#### Brief
In the Dify memory assistant guide, why is an object-to-string node needed? Answer in one to three sentences.

** Opening Provided passage block **

This node needs to use a command-following/inference-capable model like Claude 3.5 sonnets or GPT-4o.

Variable assignment

Here we choose the append mode, which allows us to continuously update memories in multi-turn conversations. The set variable here is object type, so we need an escape node to convert the output of the large model into the correct type.

Respond node

Here, we allow the model to respond to the user's sys.query based on the provided memory. If there are no relevant parts in the memory, a generalized answer will be given using the default language of the user's query.

Escape code implementation

Why do we need to escape nodes:

  • String to object node: This node is used to convert the output string of a large model into an object type format, so that it can be directly used in variable assignments. However, if the session variable itself is already a string type, then the output of the large model can be referenced directly.

  • Object to String Node: In the prompt orchestration of Dify, variables are uniformly treated as string types. Therefore, the Array[object] stored in session variables cannot be directly referenced in the prompt, so we need a node like this for format conversion.

The code for the node in the upper diagram is as follows:

  1. Escape the string to object

    import json
    
    def main(arg1: str) -> object:
        try:
            # Parse the input JSON string
            input_data = json.loads(arg1)
            
            # Extract the memory object
            memory = input_data.get("memory", {})
            
            # Construct the return object
            result = {
                "facts": memory.get("facts", []),
                "preferences": memory.get("preferences", []),
                "memories": memory.get("memories", [])
            }
            
            return {
                "mem": result
            }
        except json.JSONDecodeError:
            return {
                "result": "Error: Invalid JSON string"
            }
        except Exception as e:
            return {
                "result": f"Error: {str(e)}"
            }
  2. Escape object as string

    import json
    
    def main(arg1: list) -> str:
        try:
            # Assume arg1[0] is the dictionary we need to process
            context = arg1[0] if arg1 else {}
            
            # Construct the memory object
            memory = {"memory": context}
            
            # Convert the object to a JSON string
            json_str = json.dumps(memory, ensure_ascii=False, indent=2)
            
            # Wrap the JSON string in <answer> tags
            result = f"<answer>{json_str}</answer>"
            
            return {
                "result": result
            }
        except Exception as e:
            return {
                "result": f"<answer>Error: {str(e)}</answer>
    
    

More scenarios and limitations of this instance

This assistant has more scenarios as follows: If you're interested, you can give it a try. We have already launched this template on the explore page.

  • Analyzing past food delivery orders photos to inform future meal suggestions and avoid recent repetitions.

  • Utilizing past travel records to collaboratively plan future trips with users over multiple conversation turns.

  • Using Conversation Variables to maintain consistency in characters, plot, and themes during long-form writing projects.

  • Adapting educational content and recommendations based on a learner's progress and preferences.

Of course, here we hope to achieve the simplest nano personalized memory assistant by extracting and storing memories through passive judgment with as few nodes as possible. To create a more powerful memory assistant, we need more branches to maintain the logic of memory updates and references. Due to the idleness of the context window and the limitations of multi-head attention, when there is too much memory on different topics, using all of it for context construction may not be a good choice. At this point, RAG should be used to match the memories most relevant to the current query in order to build context.

In short, I hope this case can help you better understand our conversation-level variables and the updates to the variable assignment nodes. I look forward to seeing more use cases from the community!

** Closing Provided passage block **
** Opening Extracted entries block **

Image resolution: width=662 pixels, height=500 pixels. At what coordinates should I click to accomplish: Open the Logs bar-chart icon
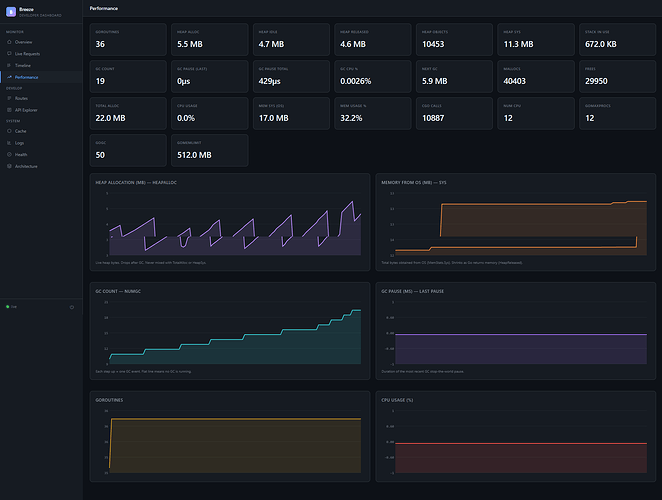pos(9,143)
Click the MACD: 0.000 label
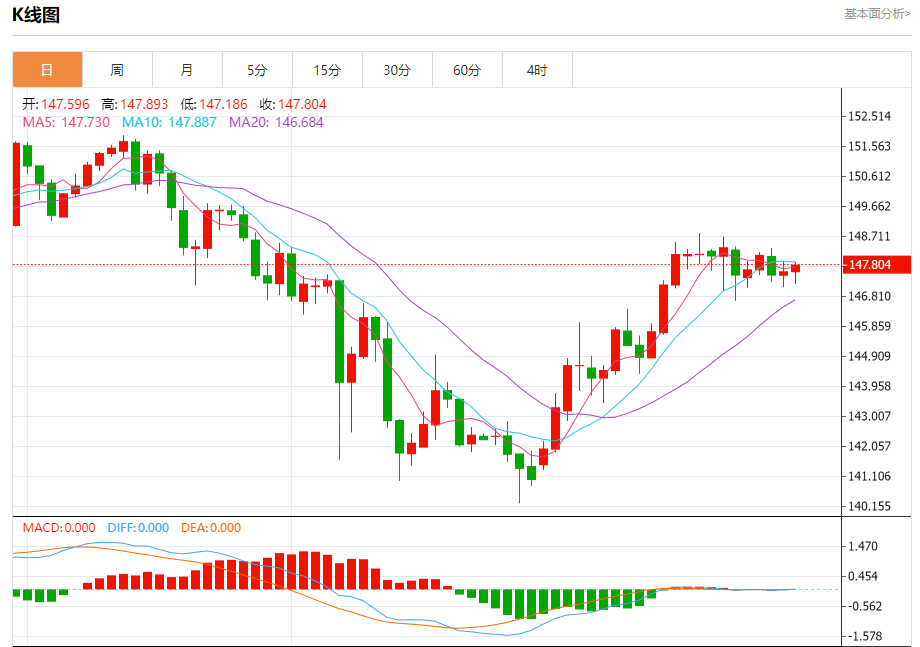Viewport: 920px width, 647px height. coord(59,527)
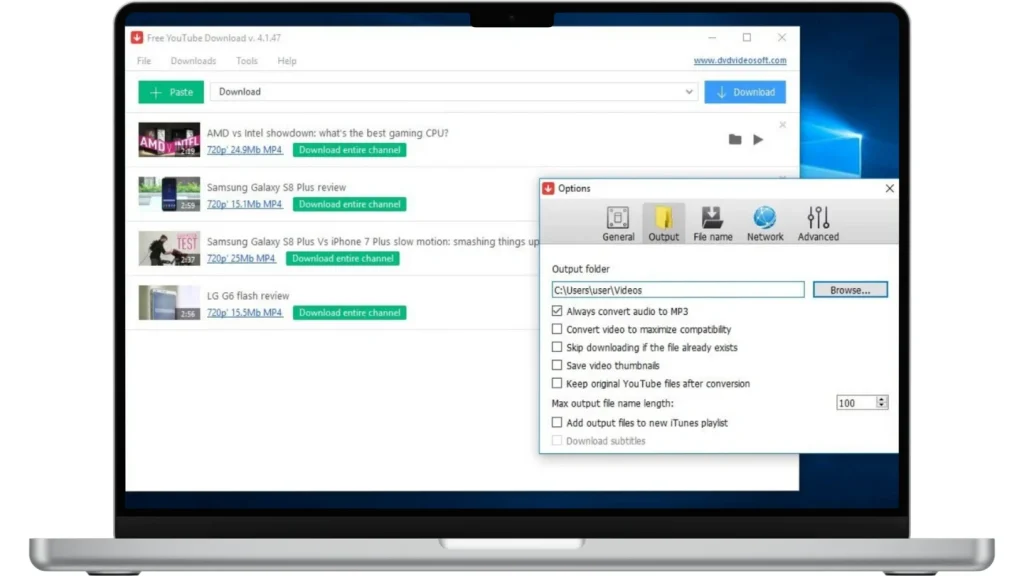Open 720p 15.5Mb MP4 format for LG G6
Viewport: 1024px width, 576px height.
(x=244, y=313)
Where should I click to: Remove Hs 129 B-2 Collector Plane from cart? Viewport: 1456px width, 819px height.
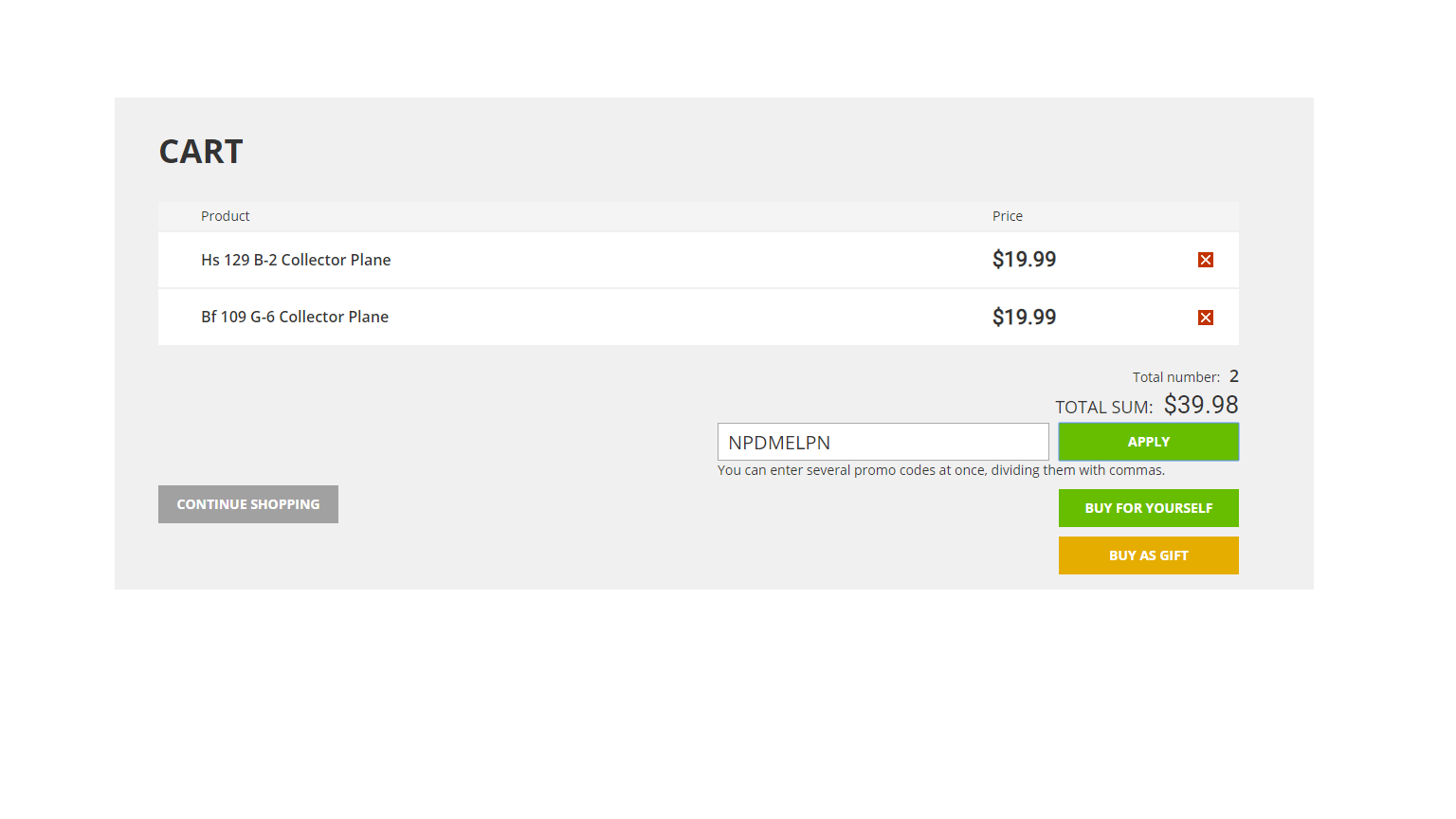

** Closing Extracted entries block **

#### Response to this exercise
In Dify's prompt orchestration, all variables are treated as strings. The Array[object] kept in session variables can't be used directly in the prompt, so a node has to convert it into a string first.